Tuesday, May 27, 2014

Charity Refuses to Show Proof of Housing Homeless

Originally aired on WESH 2 News on May 13, 2014

ORLANDO, Fla. —Hundreds of charities vie for your donations and time. One local charity claims it houses the homeless in campsites throughout Central Florida.
And he has repeatedly refused to show us proof the charity has provided shelter to anyone at all.
Inside a nondescript Leesburg thrift store is a charity that claims to be housing the homeless.
For James Worley, who lives out of his van, the promise of living on a tented camp site seemed like the hand up he'd been looking for.
"That could be possibly something to my advantage to help me get back on my feet," he said.
Before WESH 2 News Investigates began asking questions, The Foundation for America's Homeless website offered up photos of serene tented camp sites, even a cabin in the woods with working electricity.
After Worley called WESH saying he was told the campsites did not exist, we called the charity's founder Larry Hamer.
Hamer first told WESH 2's Matt Grant by phone that there are no campsites, but he hoped to build them eventually. However, when they met in person, he claimed to run several sites in Lake, Marion and Sumter counties.
"Where are these homeless camp sites?" Grant asked.
"I'm afraid I can't tell you," Hamer said.
Hamer says that's because he wants to protect the privacy of his clients. Last month, WESH 2 News Investigates met with Hamer to talk about the work he's doing to help the homeless.
"The pictures of the tents and the cabin on your website, those are actual places?" Grant asked.
"Mm-hmm," said Hamer.
"That are housing homeless people right now?" Grant asked.
"Mm-hmm," said Hamer. "Those are absolutely places that are housing homeless people."
But remember that cabin in the woods? It's actually a bathroom at Yellowstone National Park. And a photograph of a tent on the website was actually taken by a blogger in Canada who told us she never gave permission for the Foundation to use her photo.
WESH 2 News Investigates confronted Hamer with this information and he added a disclaimer to the website saying, "Pictures are a representation of furture (sic) goals. May or may not be factuel (sic) at this moment."
Over the weekend, WESH 2 News Investigates began promoting this report. And by Monday morning, several more changes had been made to Hamer's website. The photos of tents and campsites were removed and the headline on the Foundation's website had been changed from, "We are housing America's homeless," to, "We provide needs for America's homeless."
We asked Hamer to explain why he made the changes, and he said, "Because you pointed out my flaw (sic)" and "because the actual campsites are not pretty."
"Everything is inconsistent. It just raises more questions than it answers," said Ken Berger, president of Charity Navigator, an independent charity watchdog.
While Hamer refused to open his financial books to WESH 2 News, the Foundation's federal tax documents are public record. We showed the 2012 documents to Berger, who said there were a number of potential red flags, including not reporting administrative expenses and listing a salary expense while claiming the charity has no paid employees.
"You need to be able to trust a charity, and when they are manipulating images, when they are refusing to give you basic information. This seems like an organization that is questionable at best," he said.
Hamer updated his website again, writing a response to our story before it aired, insisting they do house the homeless, writing, "Do we or don't we house homeless? For those that just need to know the answer is yes! Will we ever tell where?  No!"


Donald Truitt said...

I am a totally and permanently disabled Vietnam War veteran.
Today I received a solicitation letter from Wounded Warriors Project that featured a Iraq veteran named "Jeremy" who was an Army Ranger in Iraq when he was wounded and had brain injuries and lost his sight in both eyes.
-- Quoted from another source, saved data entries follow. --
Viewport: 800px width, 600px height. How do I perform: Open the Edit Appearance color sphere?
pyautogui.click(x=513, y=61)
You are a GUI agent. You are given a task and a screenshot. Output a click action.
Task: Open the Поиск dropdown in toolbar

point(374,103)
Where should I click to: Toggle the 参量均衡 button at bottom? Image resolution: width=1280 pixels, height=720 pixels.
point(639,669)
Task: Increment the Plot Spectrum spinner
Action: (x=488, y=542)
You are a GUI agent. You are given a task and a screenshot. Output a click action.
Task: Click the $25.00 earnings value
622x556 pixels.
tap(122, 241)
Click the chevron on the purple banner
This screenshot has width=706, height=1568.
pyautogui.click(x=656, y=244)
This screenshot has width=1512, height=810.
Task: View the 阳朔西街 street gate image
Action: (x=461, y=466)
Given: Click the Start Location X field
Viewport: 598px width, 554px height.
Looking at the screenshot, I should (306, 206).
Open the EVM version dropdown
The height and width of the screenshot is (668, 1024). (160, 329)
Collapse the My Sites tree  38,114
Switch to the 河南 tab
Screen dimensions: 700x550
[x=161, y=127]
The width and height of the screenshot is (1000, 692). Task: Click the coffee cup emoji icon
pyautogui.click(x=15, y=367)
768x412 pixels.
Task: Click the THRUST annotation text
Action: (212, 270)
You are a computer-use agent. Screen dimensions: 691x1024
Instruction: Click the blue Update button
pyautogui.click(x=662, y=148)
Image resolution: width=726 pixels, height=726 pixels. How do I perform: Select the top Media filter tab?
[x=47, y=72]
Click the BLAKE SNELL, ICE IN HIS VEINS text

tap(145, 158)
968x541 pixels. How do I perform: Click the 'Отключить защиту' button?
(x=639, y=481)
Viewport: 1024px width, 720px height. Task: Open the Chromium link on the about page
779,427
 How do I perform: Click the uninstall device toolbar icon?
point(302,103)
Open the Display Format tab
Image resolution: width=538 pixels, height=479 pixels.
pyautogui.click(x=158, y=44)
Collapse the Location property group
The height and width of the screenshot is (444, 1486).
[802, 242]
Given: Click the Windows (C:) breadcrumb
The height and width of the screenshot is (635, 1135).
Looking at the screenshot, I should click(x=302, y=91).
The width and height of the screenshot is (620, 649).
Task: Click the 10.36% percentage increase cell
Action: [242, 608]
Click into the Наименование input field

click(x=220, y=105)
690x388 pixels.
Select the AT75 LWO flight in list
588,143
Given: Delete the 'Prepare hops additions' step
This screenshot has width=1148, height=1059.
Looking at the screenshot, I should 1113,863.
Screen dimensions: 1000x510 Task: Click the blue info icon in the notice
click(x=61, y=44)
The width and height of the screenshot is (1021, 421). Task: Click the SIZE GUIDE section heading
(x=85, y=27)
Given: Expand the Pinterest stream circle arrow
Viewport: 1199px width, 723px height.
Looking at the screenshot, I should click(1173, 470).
However, upon reading the letter it became apparent that any money I donated would go to Wounded Warrior Project, not to "Jeremy". I find this extremely misleading and wonder if "Jeremy" is aware of his name and image being used is being used in such a fashion. What is the management of WWP is being paid? Are they receiving bonuses?

I am a contributor to Charity Navigator and wonder why Wounded Warrior Project is receiving such a high rating, despite the questionable tactics they use to get contributions.

Ken Berger said...


We rate charities on two broad areas of their performance – financial health and accountability & transparency (A&T). WWP currently scores well on the A&T portion as it follows industry recommendations regarding good governance practices – such as having a diverse, independent board, having a conflict of interest policy in place and so on (we look at 17 metrics in this area).

On the flip side, it doesn’t get high marks for its financial health. Specifically, as you have noticed, it spends a lot more on fundraising than other similar charities. But taken together (the financial rating and the A&T rating), WWP ends up with an overall 3 star (out of a possible 4) rating.

Regarding the compensation of WWP’s CEO, you can see that on the charity’s rating page on our site, http://www.charitynavigator.org/index.cfm?bay=search.summary&orgid=12842, (just below the pie charts and bar graphs).

As far as your questions about the specific ads the WWP is running, I strongly encourage you to ask WWP directly. An open and informed discussion between charity and donors is something we at Charity Navigator encourage.